Sunday morning. The huge snowfall we had over the past few days is slowly yielding to the onslaught of warmer temperatures and steady rain. It will still be a few days before we can extricate the car from its cocoon of snow and ice but that’s fine because we can always use the truck to get around. Having two vehicles is a bit of an indulgence, but the security of a backup is important to us right now.
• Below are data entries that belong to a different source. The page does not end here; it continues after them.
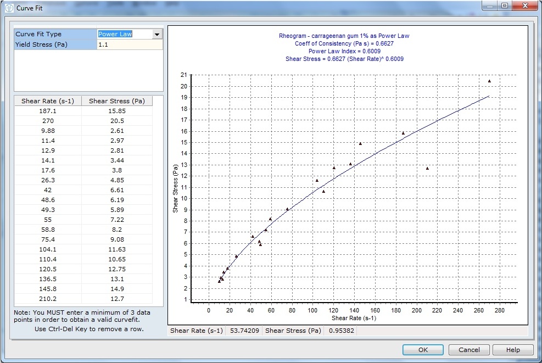Select the shear stress cell 20.5
Viewport: 542px width, 363px height.
(x=116, y=121)
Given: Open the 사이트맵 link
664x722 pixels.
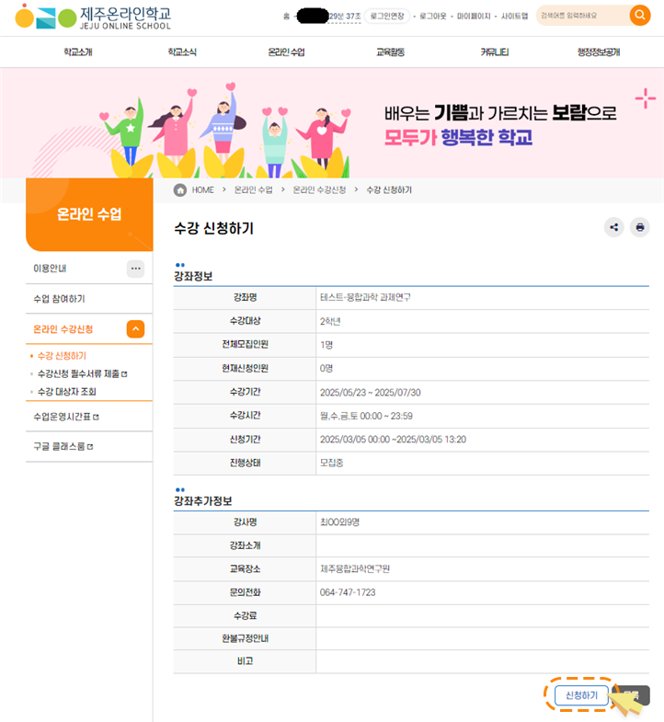Looking at the screenshot, I should pyautogui.click(x=514, y=17).
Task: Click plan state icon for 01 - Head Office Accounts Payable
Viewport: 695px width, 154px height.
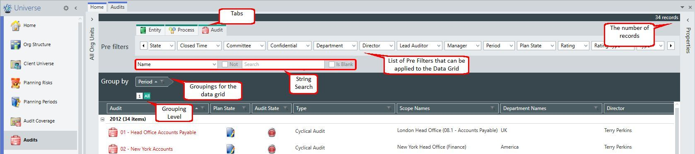Action: [x=231, y=132]
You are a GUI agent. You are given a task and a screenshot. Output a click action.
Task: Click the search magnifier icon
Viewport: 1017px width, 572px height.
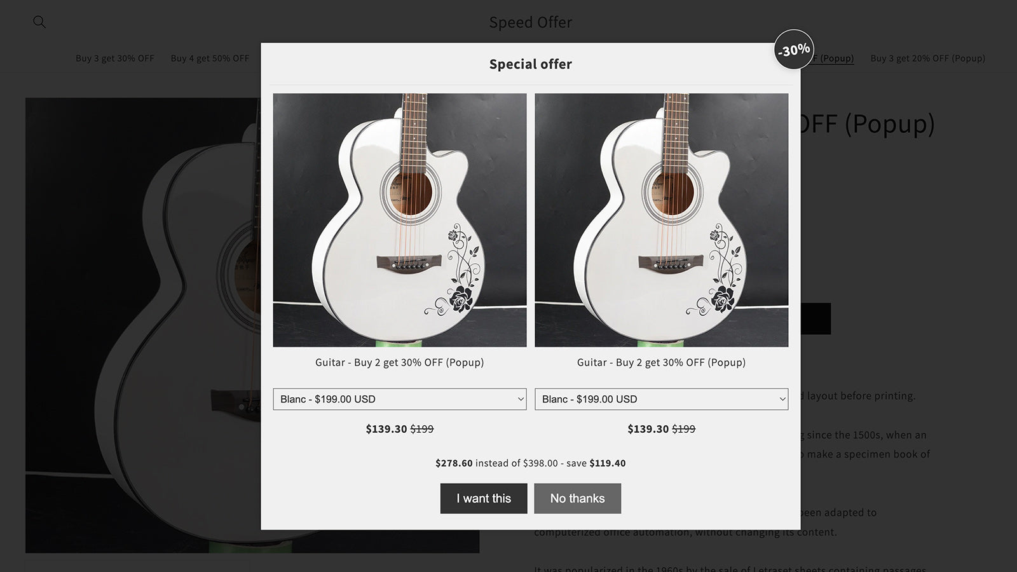click(39, 22)
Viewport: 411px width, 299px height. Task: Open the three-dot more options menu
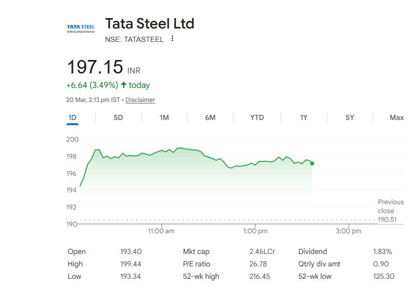pyautogui.click(x=172, y=39)
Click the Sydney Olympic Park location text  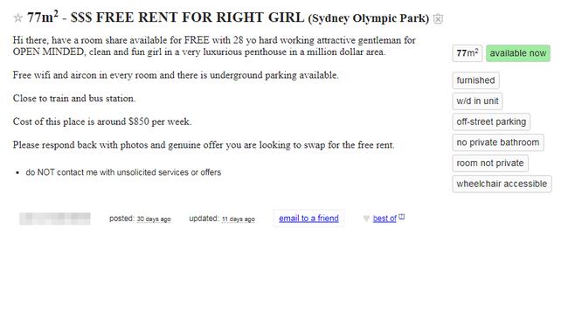tap(369, 18)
Every once in a while we hear a loud thump as large chunks of snow and ice break off of the load on the various metal roofs we have like a calving Alaskan glacier and crash to the deck or the ground below. Metal roofing creates a nice slick runway for ice and snow to slide off the roofs. We need to be vigilant when we walk under the eaves of the house or outbuildings for fear of getting walloped. I’m pretty safe though because I haven’t left the house in days, since my last visit to the hospital on Thursday actually. I’m having a rough time of it right now and I don’t rightly know if it’s because of the chemo or the myeloma. I know by my lab results on Monday that my hemoglobin counts are down and that means anemia is getting worse. Who knows why. I just know I’m exhausted for no goddamn good reason. I don’t mind being exhausted. Exhaustion can be a reward, actually, after a long run or a good workout. Being exhausted after sleeping all night and most of the day is not what I consider a reward.
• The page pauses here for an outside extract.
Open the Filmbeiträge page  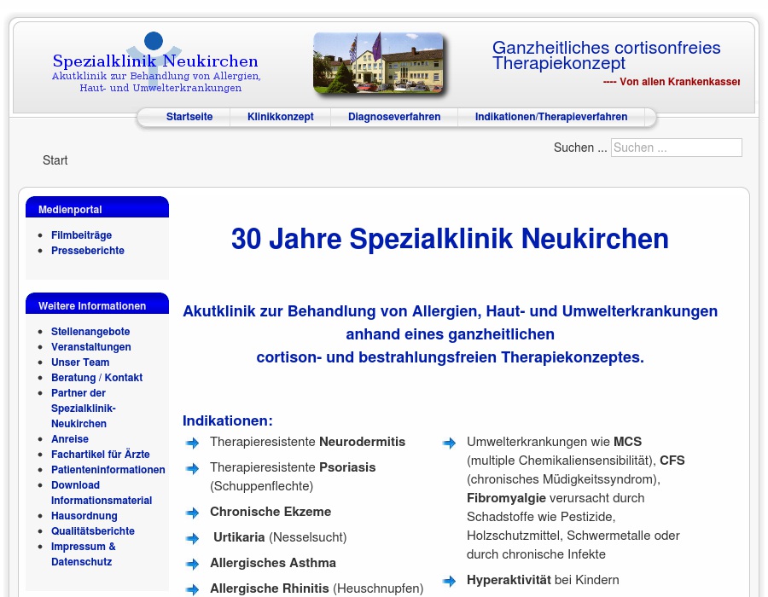[81, 235]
I’m backing off my pain meds for a bit. I want to see where my baseline is. Getting the right dose of pain meds means constantly re-assessing pain levels. To be sure, pain varies a lot for me, not only in intensity but in kind. Lately I’ve experienced a dull, throbbing pain in my legs, particularly my right one. Every once in a while I get a spike of pain but that’s usually manageable. On my last visit to the hospital for my infusion of zeledronic acid, as I was sitting there in the chair with tubes sticking out of me, I got a cramp in my left side. I sometimes get cramps in my left side as an artifact of the surgery I had in 2002 to remove my left kidney. In any case, the nurses got very attentive all of a sudden as I writhed in my chair trying to find a comfortable position. They thought I was having a heart attack or something. It took me a while to assure them that it was just a cramp and not to worry. Pain is such a weird thing. I’ve had chronic pain for a couple of decades related to low levels of vitamin B12. Now, I have a hard time distinguishing between the chronic pain of the past few years and the new pain created by my myeloma. Not that it’s important, I guess, but doctors do want to know what kind of pain I’m having. I get pretty frustrated at times because I don’t know what’s causing my pain. It might be arthritis or degenerative disks too, but they don’t want to know about that pain. They want to know about pain associated with the myeloma. It’s not a simple thing to tell the difference. It’s funny: my orthopaedic surgeon in Campbell River asked me about pain in my right leg. I told him, yes, I have pain in my right leg, along my femur and even below the knee. Well, he said, that’s odd because your lytic lesion from your myeloma is at the distal end of your femur. Isn’t that where the pain is? Well, yes, but, but…

So, dealing with the symptoms of myeloma is one thing, explaining how I’m feeling is another thing entirely.

Some people love winter. They’re off skiing, snowshoeing, and doing other wintery stuff. I’m not a big fan. I’m a big fan of summer. You’ll never catch me complaining about how hot it is. Winter to me means short hours of daylight and long rainy nights. I am fortunate, though, in that we have a beautiful home to hunker down in and I have Carolyn as my caregiver. There’s always a hot cup of coffee ready for me in the morning and tea during the day. It’s clear I’m not the best of company a lot of the time but Carolyn is always there. I don’t know what people do if they don’t have community, family, and love, and find out later in life that they have incurable cancer. I’m feeling good knowing that I’m not on this road alone. Of course, dying is a lonely affair. You shouldn’t expect to have people accompany you into the grave like the Chinese emperor Qin Shi Huang Di, but having them along as companions until the last moments of life is as good as it gets in my books.